Insbesondere im attributiven Gebrauch hat das Partizip I aktivische Bedeutung, z. B. in ein lesendes Kind. Es sagt in einem solchen Gebrauch etwas über das Verhalten, die Tätigkeit des zugeordneten Substantivs aus und bezeichnet ein Kind, das liest. Jedoch gibt es Ausnahmen und das Partizip I in attributiver Stellung bedeutet nicht immer eine aktivische Handlung des genannten Subjekts – so bei die sitzende Arbeitsweise und die liegende Haltung, in denen das Partizip I nur attributiv gebraucht werden kann. Das Partizip gibt in diesen Fällen an, welches Verhalten mit dem im Substantiv Genannten verbunden ist, und zwar »die Arbeitsweise im Sitzen«, »die Haltung des Liegens«, aber nicht von diesem ausgeübt wird (ebd.), also nicht: »die Arbeitsweise, die sitzt« bzw. »die Haltung, die liegt«.

ZU LÖSENDE AUFGABEN >>
A. Zitiere den Text zum Partizip I vollständig und wortgetreu.
B. Wandle nur die Zeilen der Einträge von der Zeile mit „This screenshot has height=705, width=1338.“ bis einschließlich der Zeile mit „This screenshot has width=1456, height=766.“ in eine Markdown-Tabelle mit den Spalten „Nummer“ und „Eintragszeile“ um. Leerzeilen lässt du weg.

Gespeicherte Einträge
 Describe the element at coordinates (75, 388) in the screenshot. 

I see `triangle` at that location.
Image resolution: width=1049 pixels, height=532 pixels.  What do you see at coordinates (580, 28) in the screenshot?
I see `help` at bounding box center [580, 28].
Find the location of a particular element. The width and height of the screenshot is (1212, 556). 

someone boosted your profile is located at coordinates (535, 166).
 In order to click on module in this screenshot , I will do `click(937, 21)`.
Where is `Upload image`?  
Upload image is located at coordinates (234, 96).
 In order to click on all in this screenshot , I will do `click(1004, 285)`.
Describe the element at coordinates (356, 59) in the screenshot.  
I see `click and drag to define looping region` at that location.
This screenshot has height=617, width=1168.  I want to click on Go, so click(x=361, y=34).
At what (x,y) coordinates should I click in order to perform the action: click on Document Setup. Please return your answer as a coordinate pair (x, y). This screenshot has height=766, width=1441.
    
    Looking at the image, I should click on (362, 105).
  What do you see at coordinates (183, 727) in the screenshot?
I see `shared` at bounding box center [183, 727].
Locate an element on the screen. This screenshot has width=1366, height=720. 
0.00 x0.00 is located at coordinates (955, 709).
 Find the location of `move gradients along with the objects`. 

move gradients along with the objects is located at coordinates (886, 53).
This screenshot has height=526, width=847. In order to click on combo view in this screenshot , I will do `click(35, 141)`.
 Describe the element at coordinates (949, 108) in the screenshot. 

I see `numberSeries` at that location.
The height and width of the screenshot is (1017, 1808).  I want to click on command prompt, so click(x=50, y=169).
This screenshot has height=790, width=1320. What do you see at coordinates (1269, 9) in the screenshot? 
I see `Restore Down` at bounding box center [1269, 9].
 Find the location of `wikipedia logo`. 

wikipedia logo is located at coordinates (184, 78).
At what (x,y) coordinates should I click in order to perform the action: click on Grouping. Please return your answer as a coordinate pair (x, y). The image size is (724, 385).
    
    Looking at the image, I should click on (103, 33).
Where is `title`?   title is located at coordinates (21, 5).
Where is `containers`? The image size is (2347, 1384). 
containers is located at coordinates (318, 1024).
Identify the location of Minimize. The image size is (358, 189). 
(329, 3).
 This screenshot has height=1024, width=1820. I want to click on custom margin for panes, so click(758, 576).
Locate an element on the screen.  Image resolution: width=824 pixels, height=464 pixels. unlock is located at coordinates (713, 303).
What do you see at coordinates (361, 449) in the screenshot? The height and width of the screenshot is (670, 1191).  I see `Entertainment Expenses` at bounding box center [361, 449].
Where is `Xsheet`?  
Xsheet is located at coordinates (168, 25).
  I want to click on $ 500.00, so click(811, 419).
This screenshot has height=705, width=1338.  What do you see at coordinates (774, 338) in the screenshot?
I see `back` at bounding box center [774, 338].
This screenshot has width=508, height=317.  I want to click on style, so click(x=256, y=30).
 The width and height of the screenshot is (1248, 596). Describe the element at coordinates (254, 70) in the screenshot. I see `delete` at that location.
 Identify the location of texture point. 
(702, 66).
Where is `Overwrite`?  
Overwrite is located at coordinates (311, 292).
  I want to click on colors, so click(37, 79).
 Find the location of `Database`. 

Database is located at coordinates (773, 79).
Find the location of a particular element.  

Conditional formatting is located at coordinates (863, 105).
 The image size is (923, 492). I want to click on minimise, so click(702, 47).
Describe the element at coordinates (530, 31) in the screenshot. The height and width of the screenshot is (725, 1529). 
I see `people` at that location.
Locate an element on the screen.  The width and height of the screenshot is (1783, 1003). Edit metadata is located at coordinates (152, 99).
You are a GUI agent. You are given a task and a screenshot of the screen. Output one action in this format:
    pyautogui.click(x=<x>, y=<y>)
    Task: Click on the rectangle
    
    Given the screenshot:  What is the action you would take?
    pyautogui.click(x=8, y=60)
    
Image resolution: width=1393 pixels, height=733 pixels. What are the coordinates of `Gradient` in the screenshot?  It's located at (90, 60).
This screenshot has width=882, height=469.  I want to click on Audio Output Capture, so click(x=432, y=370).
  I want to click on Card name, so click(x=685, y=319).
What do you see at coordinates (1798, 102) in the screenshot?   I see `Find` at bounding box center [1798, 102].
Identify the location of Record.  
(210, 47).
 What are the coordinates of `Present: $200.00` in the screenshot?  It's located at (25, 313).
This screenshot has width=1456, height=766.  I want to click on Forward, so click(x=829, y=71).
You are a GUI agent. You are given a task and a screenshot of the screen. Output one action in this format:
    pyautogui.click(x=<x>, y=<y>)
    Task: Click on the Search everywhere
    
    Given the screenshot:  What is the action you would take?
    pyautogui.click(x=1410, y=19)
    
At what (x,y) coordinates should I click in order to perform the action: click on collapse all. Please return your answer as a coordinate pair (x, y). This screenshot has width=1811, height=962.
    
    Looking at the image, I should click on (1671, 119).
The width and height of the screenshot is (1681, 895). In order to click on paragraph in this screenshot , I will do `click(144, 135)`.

ERWARTETE LÖSUNGEN >>
A.
Insbesondere im attributiven Gebrauch hat das Partizip I aktivische Bedeutung, z. B. in ein lesendes Kind. Es sagt in einem solchen Gebrauch etwas über das Verhalten, die Tätigkeit des zugeordneten Substantivs aus und bezeichnet ein Kind, das liest. Jedoch gibt es Ausnahmen und das Partizip I in attributiver Stellung bedeutet nicht immer eine aktivische Handlung des genannten Subjekts – so bei die sitzende Arbeitsweise und die liegende Haltung, in denen das Partizip I nur attributiv gebraucht werden kann. Das Partizip gibt in diesen Fällen an, welches Verhalten mit dem im Substantiv Genannten verbunden ist, und zwar »die Arbeitsweise im Sitzen«, »die Haltung des Liegens«, aber nicht von diesem ausgeübt wird (ebd.), also nicht: »die Arbeitsweise, die sitzt« bzw. »die Haltung, die liegt«.

B.
| Nummer | Eintragszeile |
|---|---|
| 1 | This screenshot has height=705, width=1338.  What do you see at coordinates (774, 338) in the screenshot? |
| 2 | I see `back` at bounding box center [774, 338]. |
| 3 | This screenshot has width=508, height=317.  I want to click on style, so click(x=256, y=30). |
| 4 |  The width and height of the screenshot is (1248, 596). Describe the element at coordinates (254, 70) in the screenshot. I see `delete` at that location. |
| 5 |  Identify the location of texture point.  |
| 6 | (702, 66). |
| 7 | Where is `Overwrite`?   |
| 8 | Overwrite is located at coordinates (311, 292). |
| 9 |   I want to click on colors, so click(37, 79). |
| 10 |  Find the location of `Database`.  |
| 11 | Database is located at coordinates (773, 79). |
| 12 | Find the location of a particular element.   |
| 13 | Conditional formatting is located at coordinates (863, 105). |
| 14 |  The image size is (923, 492). I want to click on minimise, so click(702, 47). |
| 15 | Describe the element at coordinates (530, 31) in the screenshot. The height and width of the screenshot is (725, 1529).  |
| 16 | I see `people` at that location. |
| 17 | Locate an element on the screen.  The width and height of the screenshot is (1783, 1003). Edit metadata is located at coordinates (152, 99). |
| 18 | You are a GUI agent. You are given a task and a screenshot of the screen. Output one action in this format: |
| 19 |     pyautogui.click(x=<x>, y=<y>) |
| 20 |     Task: Click on the rectangle |
| 21 |     Given the screenshot:  What is the action you would take? |
| 22 |     pyautogui.click(x=8, y=60) |
| 23 | Image resolution: width=1393 pixels, height=733 pixels. What are the coordinates of `Gradient` in the screenshot?  It's located at (90, 60). |
| 24 | This screenshot has width=882, height=469.  I want to click on Audio Output Capture, so click(x=432, y=370). |
| 25 |   I want to click on Card name, so click(x=685, y=319). |
| 26 | What do you see at coordinates (1798, 102) in the screenshot?   I see `Find` at bounding box center [1798, 102]. |
| 27 | Identify the location of Record.   |
| 28 | (210, 47). |
| 29 |  What are the coordinates of `Present: $200.00` in the screenshot?  It's located at (25, 313). |
| 30 | This screenshot has width=1456, height=766.  I want to click on Forward, so click(x=829, y=71). |